* _What you are asked to do_
In the entries that follow, the lines from the line containing "Given: Toggle visibility of the Origin folder" up to and including the line containing "Where should I click to: Click the refresh" must be copied exactly, with pictures omitted.
● ● ●
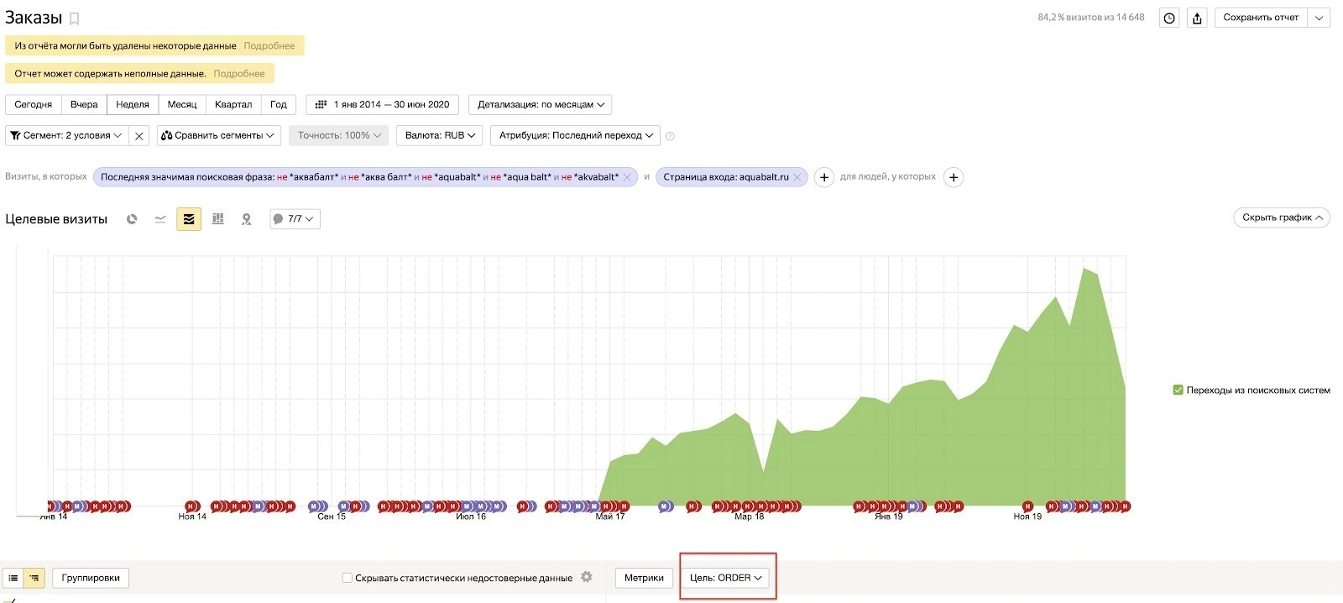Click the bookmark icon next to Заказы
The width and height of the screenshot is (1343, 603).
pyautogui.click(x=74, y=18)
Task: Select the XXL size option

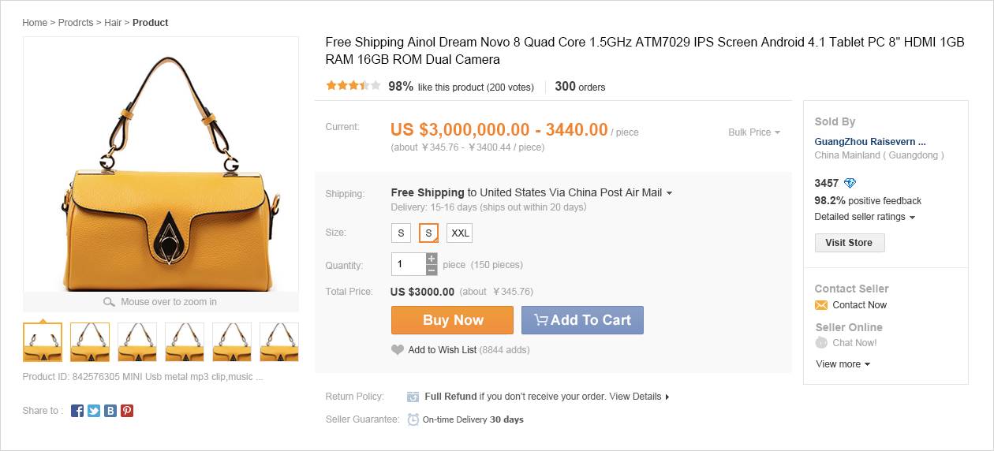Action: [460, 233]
● ● ●
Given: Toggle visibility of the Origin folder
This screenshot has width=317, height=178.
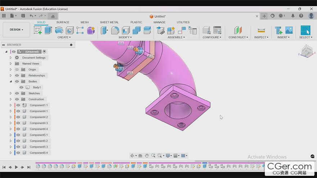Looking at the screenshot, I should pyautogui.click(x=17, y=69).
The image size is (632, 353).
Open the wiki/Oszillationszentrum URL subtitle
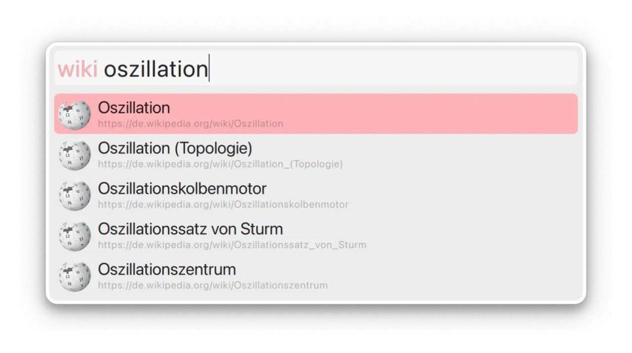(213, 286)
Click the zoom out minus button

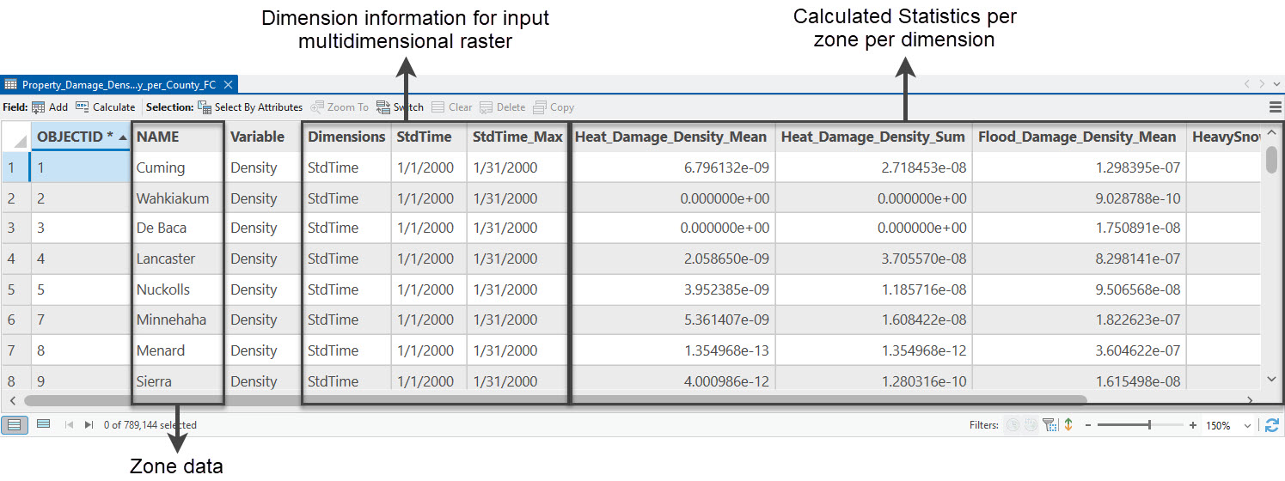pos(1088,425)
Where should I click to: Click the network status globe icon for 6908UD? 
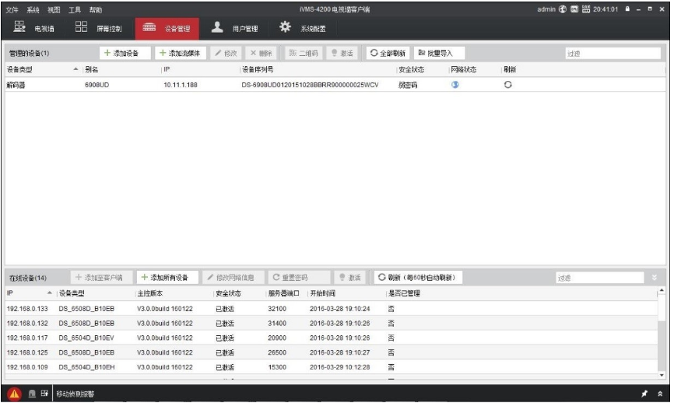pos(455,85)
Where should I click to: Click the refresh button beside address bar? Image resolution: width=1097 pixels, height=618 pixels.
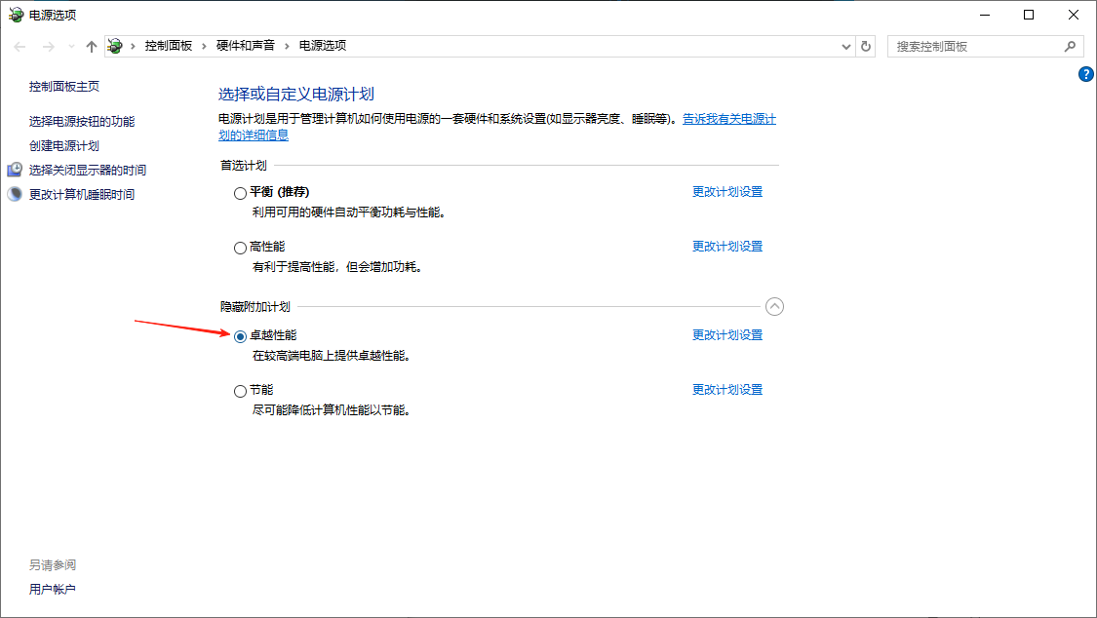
● ● ●
* _Answer to the problem_
Given: Toggle visibility of the Origin folder
This screenshot has width=317, height=178.
Looking at the screenshot, I should pyautogui.click(x=17, y=69).
The image size is (632, 353).
Open the wiki/Oszillationszentrum URL subtitle
(213, 286)
Click the zoom out minus button

pos(1088,425)
Where should I click to: Click the network status globe icon for 6908UD? 
pos(455,85)
Where should I click to: Click the refresh button beside address bar? Image resolution: width=1097 pixels, height=618 pixels.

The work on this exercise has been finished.